Posted by CURCA on March 14, 2018 in News & Announcements

When and  how did you first become involved with an undergraduate research project?

I did not consider research until I joined the Advanced Honors College, which has a thesis requirement. Also, I added a chemistry major at the end of my junior year. When I joined the department, I was assigned an academic advisor with whom I spoke about research in general with. At first, I intended on looking for an advisor in the medical field or working in a medial-related field. However, my academic advisor was so enthusiastic about his work, that even though I understood almost nothing about his work, it seemed interesting and I figured I would learn something different. My academic advisor turned out to be my research advisor as well!

Describe your undergraduate research project.

Mechanistic studies of non-heme metal complexes. This project involves the synthesis of ligands to make metal complexes using transitions metals such as Iron and Zinc and then going on to derive mechanistic details through kinetic studies.

In addition to this: Photochemistry Outreach Program with High School students. The goal of this project is to allow high school students the opportunity to participate in hands on lab laboratory research in order to encourage students to pursue STEM in college.
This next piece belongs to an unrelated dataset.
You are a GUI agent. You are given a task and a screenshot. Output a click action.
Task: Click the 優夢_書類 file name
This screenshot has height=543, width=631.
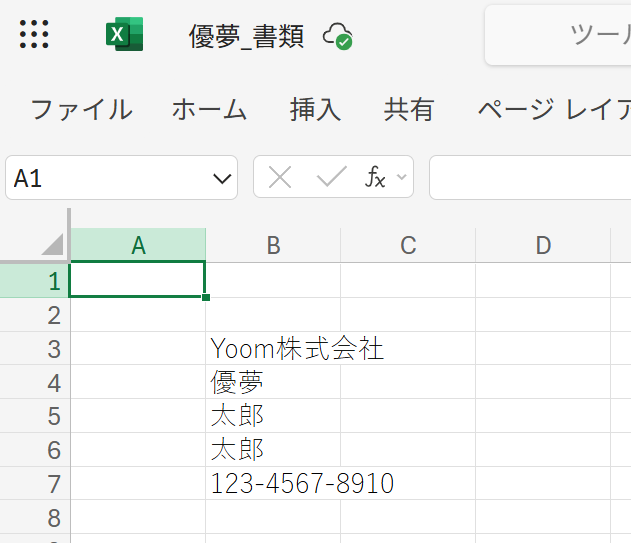point(246,36)

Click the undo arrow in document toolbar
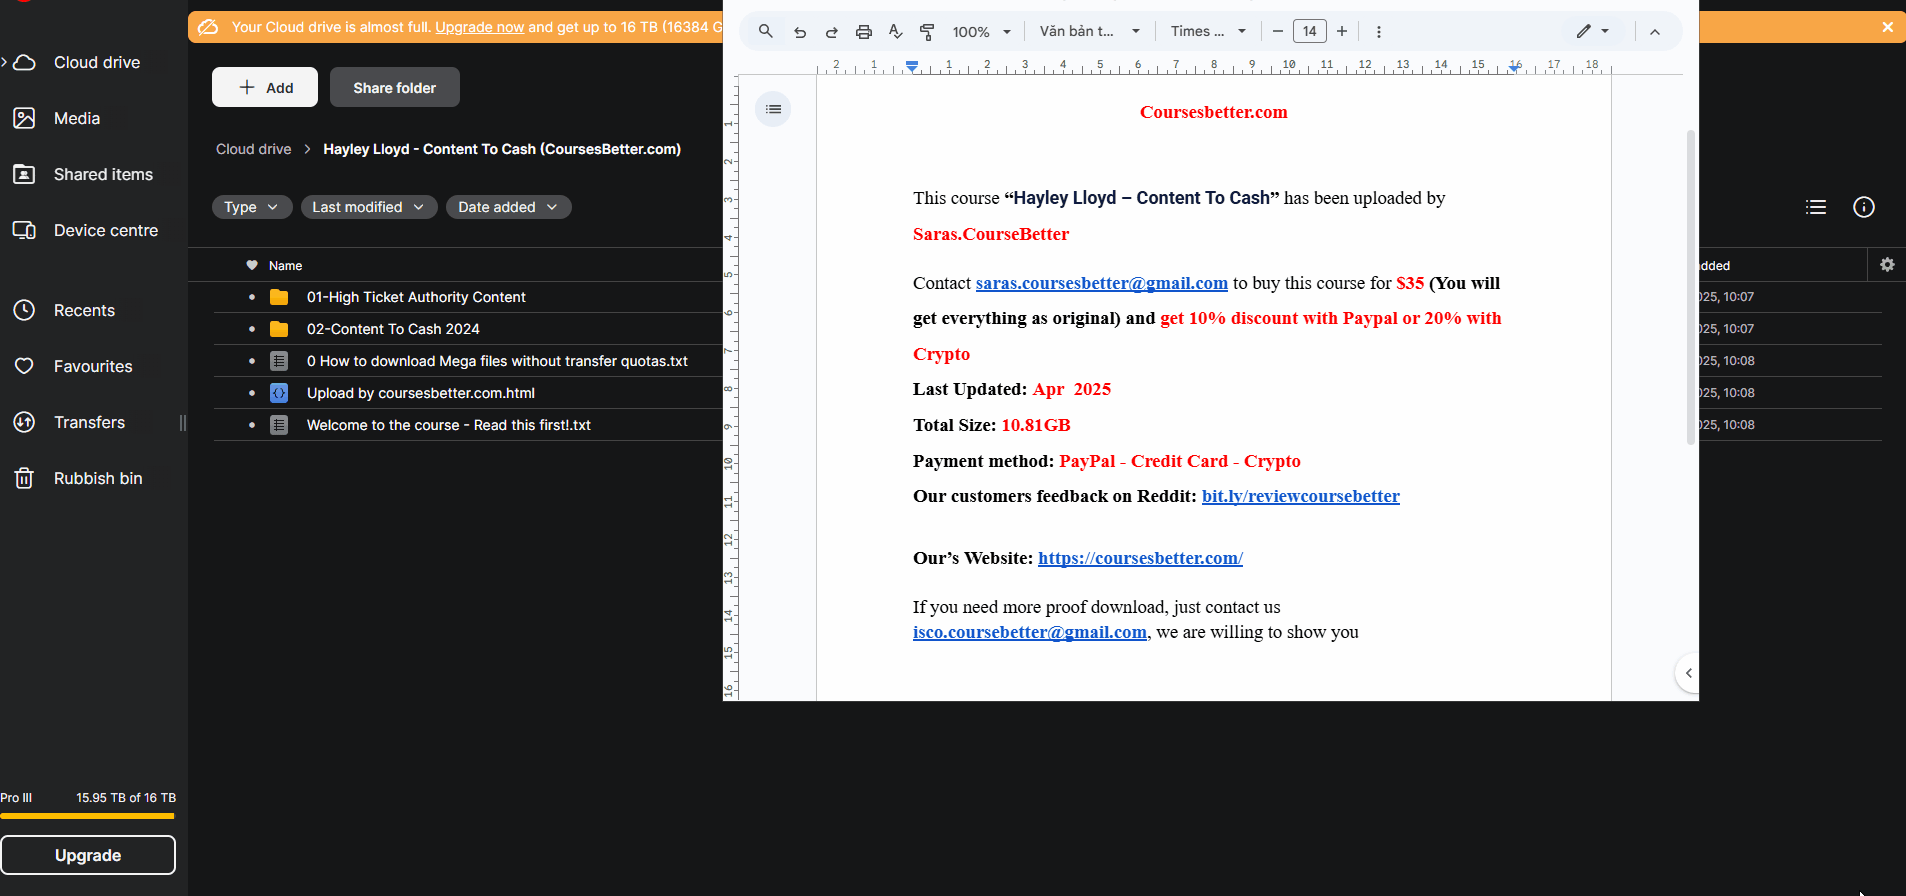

Explain how you obtained a CURCA $500 Undergraduate Research Award and what it was used for. How was the award beneficial to your academic experience at UB?

Last year I was awarded the CURCA grant and the Honors College Research & Creative Activities grant. It was the first grant I ever wrote so it was tough at first and as a science major, I don’t do a lot of writing in my courses. I visited the CURCA office twice to review my proposal before submissions, which I found to be very helpful especially with all of the technical details that must be perfected before submission.

The grant helped fund all the chemicals, glassware, and instrument use that I needed for both my projects.

Describe what it is like working in a lab.

Working in a lab is actually relaxing and fun, but also tough at the same time, especially as an undergraduate student. Everyone helps each other out and everyone also learns from each other inside and outside the lab. I think the lab I am in is one lab where everyone gets along and everyone will celebrate each other’s birthdays, go out to an activity, or just hang out together.

On the other hand, due to the nature of chemistry research, it is very time consuming and if one step goes wrong you cannot always undo the mistake. Also as someone who did not have much lab experience coming in, I didn’t know how to perform many techniques or use a certain instrument and constantly asked graduate students in the lab for guidance.

How has your faculty mentor influenced you?

My faculty mentor has positively influenced my confidence, thought process in chemistry, time management skills, and writing skills. In the lab, there is rarely 100% yield or perfect results so you usually learn by doing. Currently, one of my lab mates has an elaborate setup of strings and a ruler that he figured out works best to run a kinetics experiment.

My faculty mentor trains every student before he/she starts in the lab and is always willing to answer any questions, help out with a technique, or just discuss any topic of interest to you.